### What you have to do
Each line from the one containing "Select the AmaZulu green crest" through the last line of the data below should be printed exactly, please, with any pictures omitted.

** Opening Recorded information block **

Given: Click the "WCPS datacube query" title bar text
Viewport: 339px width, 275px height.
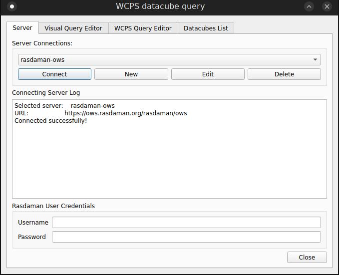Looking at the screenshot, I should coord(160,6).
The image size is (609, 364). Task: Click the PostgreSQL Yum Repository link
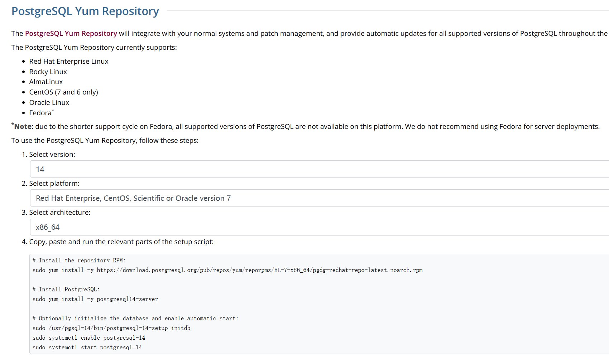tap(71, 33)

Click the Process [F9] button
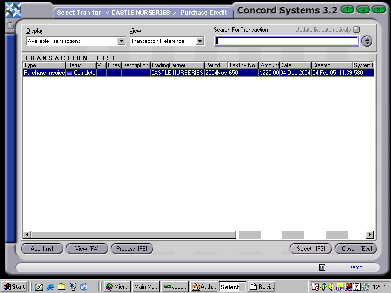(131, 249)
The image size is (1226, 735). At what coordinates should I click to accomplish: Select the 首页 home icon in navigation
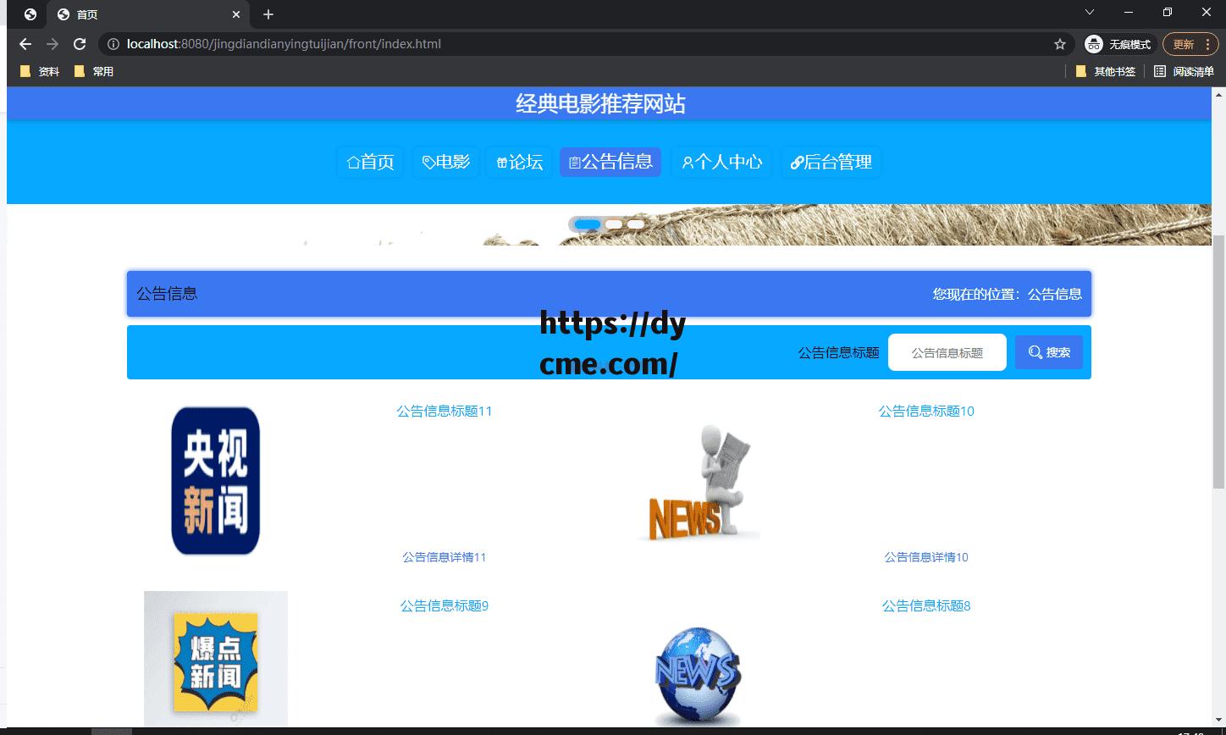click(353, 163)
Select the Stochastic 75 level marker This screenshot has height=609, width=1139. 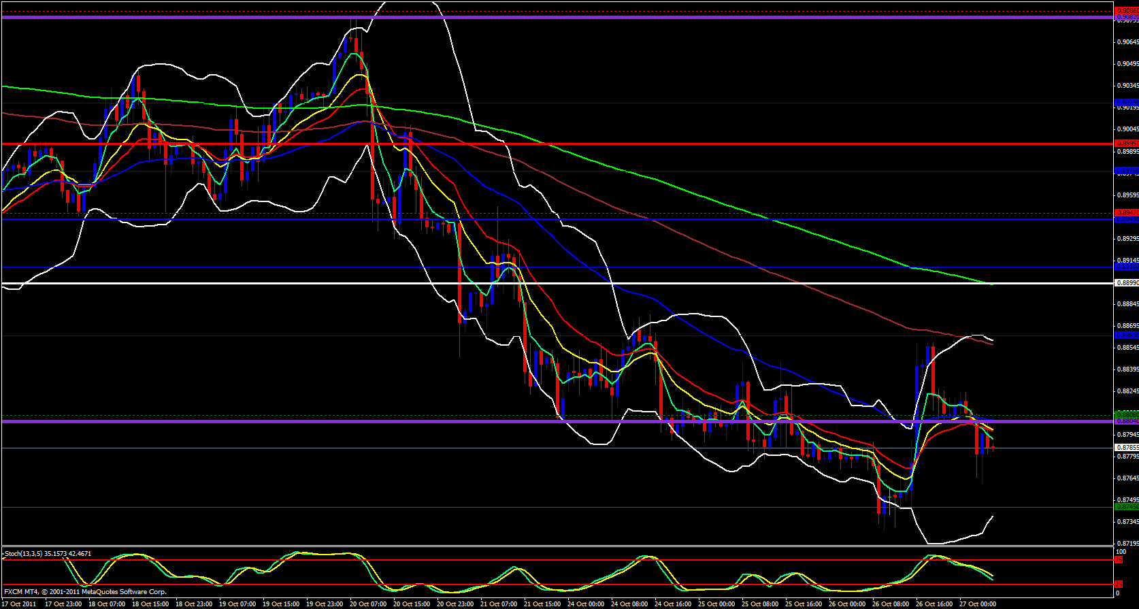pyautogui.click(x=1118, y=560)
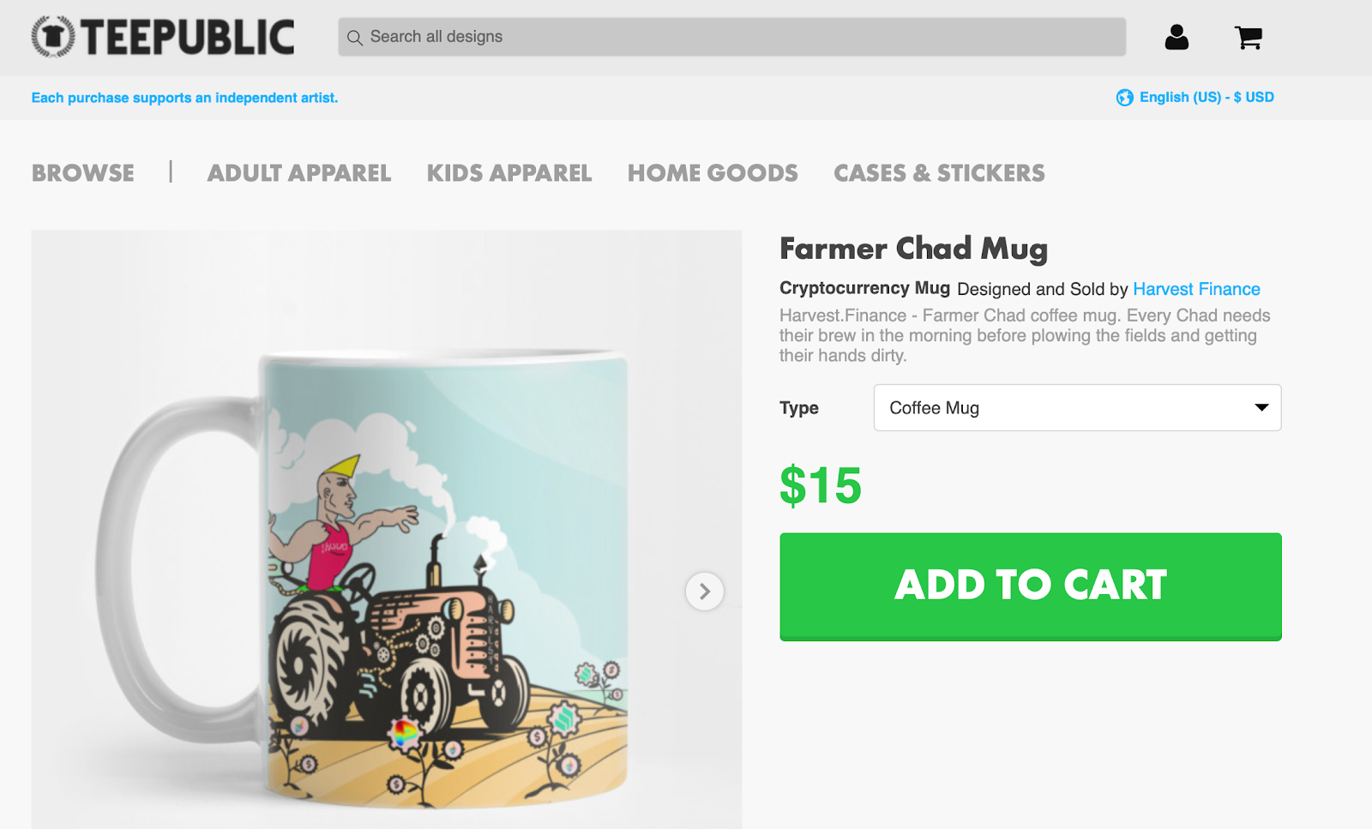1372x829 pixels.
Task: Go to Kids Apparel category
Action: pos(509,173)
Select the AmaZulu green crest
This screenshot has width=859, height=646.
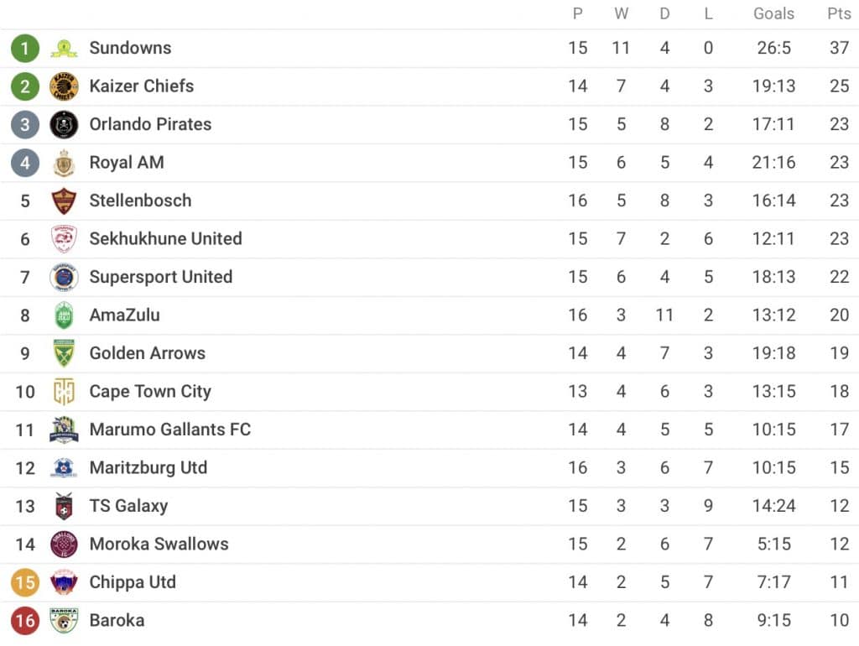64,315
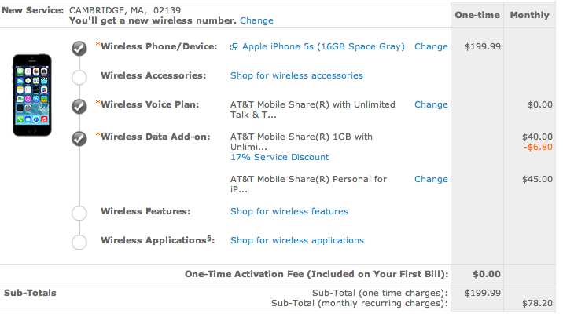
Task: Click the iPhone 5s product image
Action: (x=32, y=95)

** Closing Recorded information block **

### Solution for this exercise
Select the AmaZulu green crest
This screenshot has width=859, height=646.
64,315
Task: Click the iPhone 5s product image
Action: (x=32, y=95)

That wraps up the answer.